Optimisation fiscale : un sport mondial

Une étude co-réalisée par le FMI révèle que près de 40% des investissements directs étrangers sont effectuées à des fins d’optimisation fiscale. De quoi revoir les priorités mondiales en matière de taxation ? 

Les investissements directs étrangers (IDE), ce sont sont les mouvements internationaux de capitaux réalisés pour créer, développer ou maintenir une filiale à l’étranger ou pour exercer le contrôle, a minima une influence forte sur la gestion d’une entreprise étrangère. C’est un indicateur puissant de la multinationalisation des entreprises, qui y voient un moyen de conquérir des marchés peu accessibles aux exportations ou d’accroître leurs profits. Comment ? Tout simplement en délocalisant leur production dans des pays où la main d’oeuvre est moins coûteuse… ou qui offrent des avantages sur le plan fiscal. 

Ce dernier facteur pèserait aujourd’hui pour un peu plus d’un tiers du volume des investissements des entreprises à l’étranger. C’est la conclusion d’une étude menée par le Fonds monétaire international et l’Université de Copenhague. Une part qui ne cesse d’augmenter, puisqu’elle était de 30% en 2010, et atteint désormais 38%. 

Des investissements « fantômes » liés à l’optimisation fiscale

Concrètement, cela signifie qu’une bonne partie des IDE sont réalisés à travers des sociétés sans « réelles activités commerciales ». Ils peuvent donc être assimilés à des capitaux « fantômes », dont la seule raison d’être est de « minimiser la facture fiscale des multinationales ». Les auteurs de l’étude prennent l’exemple d’Apple qui ne conçoit ni ne produit rien en Irlande. Et pourtant, la seule participation du géant à la pomme dans sa filiale irlandaise pèse pour deux tiers des IDE des Etats-Unis dans ce pays.

L’étude met en avant des variations spectaculaires. Ainsi, au Royaume-Uni, les IDE fantômes ont atteint 18 % en 2017, alors qu’ils représentaient 3 % en 2009. Une progression fulgurante, enregistrée avant même que Boris Johnson ait eu besoin de mettre en oeuvre sa promesse de transformer le pays post-Brexit en une zone économique ultra-favorable aux entreprises ! 
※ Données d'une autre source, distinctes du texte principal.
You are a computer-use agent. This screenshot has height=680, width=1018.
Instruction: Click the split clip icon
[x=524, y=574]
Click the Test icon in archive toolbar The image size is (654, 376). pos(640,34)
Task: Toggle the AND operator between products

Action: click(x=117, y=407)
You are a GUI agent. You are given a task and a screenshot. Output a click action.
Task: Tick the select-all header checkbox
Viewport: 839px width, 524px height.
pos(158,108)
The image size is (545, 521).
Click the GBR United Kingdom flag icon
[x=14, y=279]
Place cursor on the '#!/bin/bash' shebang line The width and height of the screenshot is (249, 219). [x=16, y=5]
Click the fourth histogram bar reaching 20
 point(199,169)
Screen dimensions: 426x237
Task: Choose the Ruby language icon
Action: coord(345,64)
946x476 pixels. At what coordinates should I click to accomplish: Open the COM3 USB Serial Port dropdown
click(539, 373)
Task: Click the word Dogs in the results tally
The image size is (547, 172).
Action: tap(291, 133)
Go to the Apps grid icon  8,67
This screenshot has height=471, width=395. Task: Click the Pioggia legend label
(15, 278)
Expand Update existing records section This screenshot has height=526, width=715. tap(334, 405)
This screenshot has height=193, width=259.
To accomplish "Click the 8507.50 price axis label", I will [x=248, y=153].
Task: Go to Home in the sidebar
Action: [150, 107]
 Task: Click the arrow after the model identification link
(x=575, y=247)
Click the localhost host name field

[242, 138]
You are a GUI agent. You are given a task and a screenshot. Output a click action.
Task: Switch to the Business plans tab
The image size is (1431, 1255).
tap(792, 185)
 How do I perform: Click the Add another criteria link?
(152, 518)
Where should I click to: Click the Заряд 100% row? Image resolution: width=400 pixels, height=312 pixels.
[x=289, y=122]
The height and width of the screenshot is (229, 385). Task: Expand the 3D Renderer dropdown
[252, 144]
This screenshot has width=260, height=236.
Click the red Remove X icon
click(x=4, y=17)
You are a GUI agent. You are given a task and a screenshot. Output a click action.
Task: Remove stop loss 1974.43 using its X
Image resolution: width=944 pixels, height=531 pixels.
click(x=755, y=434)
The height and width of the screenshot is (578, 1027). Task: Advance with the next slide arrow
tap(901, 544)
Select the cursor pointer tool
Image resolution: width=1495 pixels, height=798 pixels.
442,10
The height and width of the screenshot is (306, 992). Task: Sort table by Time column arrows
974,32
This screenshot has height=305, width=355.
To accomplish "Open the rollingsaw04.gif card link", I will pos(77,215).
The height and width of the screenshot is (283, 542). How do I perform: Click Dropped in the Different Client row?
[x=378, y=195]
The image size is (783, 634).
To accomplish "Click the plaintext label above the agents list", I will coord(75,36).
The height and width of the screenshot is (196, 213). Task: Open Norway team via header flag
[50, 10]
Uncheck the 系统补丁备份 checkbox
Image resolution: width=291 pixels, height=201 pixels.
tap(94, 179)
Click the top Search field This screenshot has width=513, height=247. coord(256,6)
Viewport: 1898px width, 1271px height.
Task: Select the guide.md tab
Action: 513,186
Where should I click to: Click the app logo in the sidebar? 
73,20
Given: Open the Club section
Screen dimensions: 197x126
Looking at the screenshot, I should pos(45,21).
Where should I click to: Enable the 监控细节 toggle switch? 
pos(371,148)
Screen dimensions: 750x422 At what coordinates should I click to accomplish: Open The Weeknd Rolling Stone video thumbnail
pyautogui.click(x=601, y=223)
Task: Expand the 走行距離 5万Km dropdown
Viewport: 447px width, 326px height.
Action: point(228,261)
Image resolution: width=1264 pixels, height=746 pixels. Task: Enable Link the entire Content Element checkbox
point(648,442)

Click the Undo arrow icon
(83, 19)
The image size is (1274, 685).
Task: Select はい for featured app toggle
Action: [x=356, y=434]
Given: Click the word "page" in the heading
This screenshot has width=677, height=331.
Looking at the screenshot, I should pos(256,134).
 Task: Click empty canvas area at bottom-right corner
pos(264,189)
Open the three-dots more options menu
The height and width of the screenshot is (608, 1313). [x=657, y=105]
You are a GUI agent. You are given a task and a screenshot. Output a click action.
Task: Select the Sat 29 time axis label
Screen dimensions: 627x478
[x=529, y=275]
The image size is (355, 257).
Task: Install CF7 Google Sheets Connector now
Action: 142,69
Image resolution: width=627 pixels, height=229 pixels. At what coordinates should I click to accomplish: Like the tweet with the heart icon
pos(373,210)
Pour le reste, l’étude met des chiffres sur une réalité qu’on connaissait déjà : l’existence de pays spécialement attractifs du fait de leur fiscalité. Plus de la moitié des IDE fantômes sont réalisés au Luxembourg et aux Pays-Bas, et des pays comme les Bermudes ou les Iles vierges britanniques tirent particulièrement bien leur épingle du jeu. 

Ces nouveaux chiffres viennent confirmer l’ampleur d’un phénomène, certes profitable à certains pays d’accueil, mais qui provoque des déséquilibres à l’échelle mondiale. Ils ont de quoi conforter dans leur argumentaire ceux qui défendent la mise en place d’une taxation internationale qui orientait les capitaux vers les activités de production, à l’image de ce que préconise la France. 

Les IDE, un indicateur d’attractivité qui place la France très haut  

La France qui, justement, se trouve parmi les pays le plus attractifs si l’on s’en tient au calcul des IDE. En mai dernier, le classement réalisé par le cabinet de conseil américain A.T. Kearney révélait que le pays avait réalisé une belle progression, au point de dépasser la Chine et de se classer au cinquième rang mondial. Les analystes y voyaient chez les décideurs l’impact d’un « effet Macron » que la crise des gilets jaunes n’avait pas été en mesure d’éclipser. 

Alors bien sûr, au vu de la conjonction de ces deux informations, on se pose la question : cette hausse serait-elle en partie due… à des investissements fantômes ? Pas franchement évident, dans la mesure où la France, malgré les efforts du gouvernement, n’est pas (encore) connu comme un de ces pays offrant aux entreprises des facilités fiscales telles qu’elles motivent leurs décisions par cet unique facteur. En tout cas, ce n’est certainement pas celui-ci qui incitera les GAFA à investir davantage dans nos contrées, depuis que le gouvernement a annoncé son intention de taxer davantage leurs activités sur le territoire national.